# Breeding Auratus



## daveyboy (Jan 12, 2009)

I was just wondering if anyone had any experience with breeding D. Auratus (Turquoise and bronze) and had any suggestions of how to get them to breed? 

I have a huge healthy female and a small but healthy male. The temperature gets to about 78F during the day and the humidity is always over 85%. They both eat like crazy and seem healthy, so I was maybe thinking of adding something into the tank for them to breed in or on. Any tips or suggestions would be grealty appreciated.

Thanks


----------



## Julio (Oct 8, 2007)

do you have a hut in the tank with a petri dish? how often do you mist?


----------



## daveyboy (Jan 12, 2009)

I mist everyday and no I don't have a hut and a petri dish. Is that the most successful method?


----------



## Julio (Oct 8, 2007)

yeah i woudl place a hut in there with a dish and ia m sure in a week or two they will get going.


----------



## daveyboy (Jan 12, 2009)

Where would be the best place to get a petri dish? Anything else I could use?


----------



## Julio (Oct 8, 2007)

you can also use a lid of a delis cup


----------



## daveyboy (Jan 12, 2009)

At what age do most Auratus reach sexual maturity?


----------



## Julio (Oct 8, 2007)

they usually mature at around 10-12 months, but i have gotten eggs from some that were 6 months, but those are the exception.


----------



## daveyboy (Jan 12, 2009)

Thanks for answering my questions, its greatly appreciated. Any other tips?


----------



## Philsuma (Jul 18, 2006)

Do you hear calling from the male?


----------



## daveyboy (Jan 12, 2009)

No I don't hear calling from the male. Could it be because I don't have any breeding areas in my tank yet? Is the males call loud?


----------



## Julio (Oct 8, 2007)

they are fairly loud so you would hear it.


----------



## Philsuma (Jul 18, 2006)

I have two calling male highland bronze Auratus in a viv in my living room right now.

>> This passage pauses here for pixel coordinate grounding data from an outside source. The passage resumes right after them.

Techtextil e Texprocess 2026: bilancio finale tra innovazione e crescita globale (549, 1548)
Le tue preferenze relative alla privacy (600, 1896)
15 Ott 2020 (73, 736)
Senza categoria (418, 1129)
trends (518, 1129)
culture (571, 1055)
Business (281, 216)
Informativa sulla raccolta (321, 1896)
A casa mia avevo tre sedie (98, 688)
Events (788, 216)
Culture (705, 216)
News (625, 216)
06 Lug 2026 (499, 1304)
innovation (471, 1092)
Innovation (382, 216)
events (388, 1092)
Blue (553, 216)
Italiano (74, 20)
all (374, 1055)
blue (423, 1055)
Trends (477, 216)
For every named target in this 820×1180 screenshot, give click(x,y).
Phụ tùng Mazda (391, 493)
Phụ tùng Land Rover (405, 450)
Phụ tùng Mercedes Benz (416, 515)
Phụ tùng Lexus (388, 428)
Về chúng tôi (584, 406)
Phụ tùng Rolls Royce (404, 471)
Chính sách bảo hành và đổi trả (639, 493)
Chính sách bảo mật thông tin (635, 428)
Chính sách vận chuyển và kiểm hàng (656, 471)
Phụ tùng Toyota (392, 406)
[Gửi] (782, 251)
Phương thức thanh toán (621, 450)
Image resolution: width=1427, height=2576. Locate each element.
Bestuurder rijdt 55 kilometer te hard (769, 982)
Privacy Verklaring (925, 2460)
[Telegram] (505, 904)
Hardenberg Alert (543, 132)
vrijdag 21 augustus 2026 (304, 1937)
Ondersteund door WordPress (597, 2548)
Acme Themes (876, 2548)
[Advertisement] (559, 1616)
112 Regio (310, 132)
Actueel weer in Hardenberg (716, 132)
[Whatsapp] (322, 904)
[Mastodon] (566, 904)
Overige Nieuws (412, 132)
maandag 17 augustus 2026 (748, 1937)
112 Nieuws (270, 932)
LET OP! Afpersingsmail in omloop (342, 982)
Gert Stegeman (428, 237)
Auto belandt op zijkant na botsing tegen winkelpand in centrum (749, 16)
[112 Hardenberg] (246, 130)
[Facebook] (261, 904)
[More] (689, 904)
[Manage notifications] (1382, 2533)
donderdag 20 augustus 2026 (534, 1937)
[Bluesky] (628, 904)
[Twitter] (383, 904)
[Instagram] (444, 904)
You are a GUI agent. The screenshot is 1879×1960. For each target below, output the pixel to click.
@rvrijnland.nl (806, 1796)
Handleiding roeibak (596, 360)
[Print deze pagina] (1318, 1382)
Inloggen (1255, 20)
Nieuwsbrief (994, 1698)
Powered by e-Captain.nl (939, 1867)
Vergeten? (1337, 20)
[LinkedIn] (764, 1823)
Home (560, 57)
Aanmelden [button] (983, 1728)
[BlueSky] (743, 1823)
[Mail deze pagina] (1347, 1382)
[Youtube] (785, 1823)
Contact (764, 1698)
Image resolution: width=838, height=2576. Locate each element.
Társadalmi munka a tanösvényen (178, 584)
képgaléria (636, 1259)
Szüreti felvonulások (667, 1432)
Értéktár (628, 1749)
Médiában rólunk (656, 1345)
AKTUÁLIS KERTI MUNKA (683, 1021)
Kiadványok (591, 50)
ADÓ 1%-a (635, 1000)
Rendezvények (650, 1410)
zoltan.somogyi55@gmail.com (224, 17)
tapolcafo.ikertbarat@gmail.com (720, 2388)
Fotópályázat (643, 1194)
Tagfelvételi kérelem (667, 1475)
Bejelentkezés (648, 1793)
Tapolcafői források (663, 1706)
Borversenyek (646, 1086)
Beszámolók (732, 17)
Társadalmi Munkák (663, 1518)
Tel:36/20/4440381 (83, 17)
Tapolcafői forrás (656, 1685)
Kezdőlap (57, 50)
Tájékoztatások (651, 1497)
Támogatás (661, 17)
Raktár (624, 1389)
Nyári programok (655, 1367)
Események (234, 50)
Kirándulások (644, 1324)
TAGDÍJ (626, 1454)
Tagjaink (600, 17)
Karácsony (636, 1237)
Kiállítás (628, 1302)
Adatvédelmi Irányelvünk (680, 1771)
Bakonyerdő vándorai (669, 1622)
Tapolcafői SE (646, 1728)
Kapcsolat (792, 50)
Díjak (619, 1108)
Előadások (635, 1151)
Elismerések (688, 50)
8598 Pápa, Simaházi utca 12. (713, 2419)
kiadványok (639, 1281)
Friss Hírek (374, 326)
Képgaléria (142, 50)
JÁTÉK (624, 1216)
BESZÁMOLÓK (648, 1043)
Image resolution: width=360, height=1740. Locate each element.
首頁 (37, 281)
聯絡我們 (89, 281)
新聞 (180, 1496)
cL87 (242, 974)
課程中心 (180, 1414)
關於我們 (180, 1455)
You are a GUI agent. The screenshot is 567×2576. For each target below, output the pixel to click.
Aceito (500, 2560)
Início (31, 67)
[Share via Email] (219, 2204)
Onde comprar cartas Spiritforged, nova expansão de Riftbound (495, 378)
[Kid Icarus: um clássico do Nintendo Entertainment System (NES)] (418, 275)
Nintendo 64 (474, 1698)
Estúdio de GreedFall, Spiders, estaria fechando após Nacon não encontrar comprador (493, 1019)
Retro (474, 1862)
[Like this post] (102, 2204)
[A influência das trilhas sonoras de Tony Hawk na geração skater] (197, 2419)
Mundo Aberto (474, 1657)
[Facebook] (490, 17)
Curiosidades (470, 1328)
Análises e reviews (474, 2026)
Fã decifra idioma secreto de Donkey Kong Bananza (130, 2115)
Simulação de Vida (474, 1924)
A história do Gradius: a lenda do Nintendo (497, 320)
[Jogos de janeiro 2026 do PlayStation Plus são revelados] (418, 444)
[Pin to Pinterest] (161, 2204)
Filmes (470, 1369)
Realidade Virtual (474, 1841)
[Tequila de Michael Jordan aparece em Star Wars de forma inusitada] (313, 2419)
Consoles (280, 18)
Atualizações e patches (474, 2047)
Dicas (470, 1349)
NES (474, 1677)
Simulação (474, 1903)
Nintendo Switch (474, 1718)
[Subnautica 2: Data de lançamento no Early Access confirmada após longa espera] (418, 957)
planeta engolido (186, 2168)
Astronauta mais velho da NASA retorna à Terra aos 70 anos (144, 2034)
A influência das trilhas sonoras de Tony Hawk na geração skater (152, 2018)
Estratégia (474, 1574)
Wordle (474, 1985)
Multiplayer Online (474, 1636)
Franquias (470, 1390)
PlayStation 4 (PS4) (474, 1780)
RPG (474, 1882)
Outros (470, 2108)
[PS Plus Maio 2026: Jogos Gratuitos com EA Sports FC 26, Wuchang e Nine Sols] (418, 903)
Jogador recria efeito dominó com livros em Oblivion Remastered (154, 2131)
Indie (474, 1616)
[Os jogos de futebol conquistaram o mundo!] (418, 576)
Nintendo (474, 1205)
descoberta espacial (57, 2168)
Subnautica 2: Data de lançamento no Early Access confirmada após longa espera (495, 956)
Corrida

Their call is not loud at all and sounds like a squeeky door. If the viv was not right next to my couch, there is no way I would be able to hear it.

If you haven't heard your suspected male call.....then the jury may still be out on it's sex....


----------



## Julio (Oct 8, 2007)

interesting, all of my auratus are actually very audible, not as loud as luecs, but definitely can be heard.


----------



## Philsuma (Jul 18, 2006)

Julio,

Yeah...hard to qualify the call, I guess.

Not as soft as a vent buzz.....but nowhere near the volume level of a Leuc.

It would be hard to hear with a lot of background noise, TV on loud ect but if the room was entirely quiet....yeah, you could hear it no problem.


----------



## asilsdorf (Sep 7, 2005)

I wouldn't say an Auratus call is loud but it is definitely audible outside of the viv.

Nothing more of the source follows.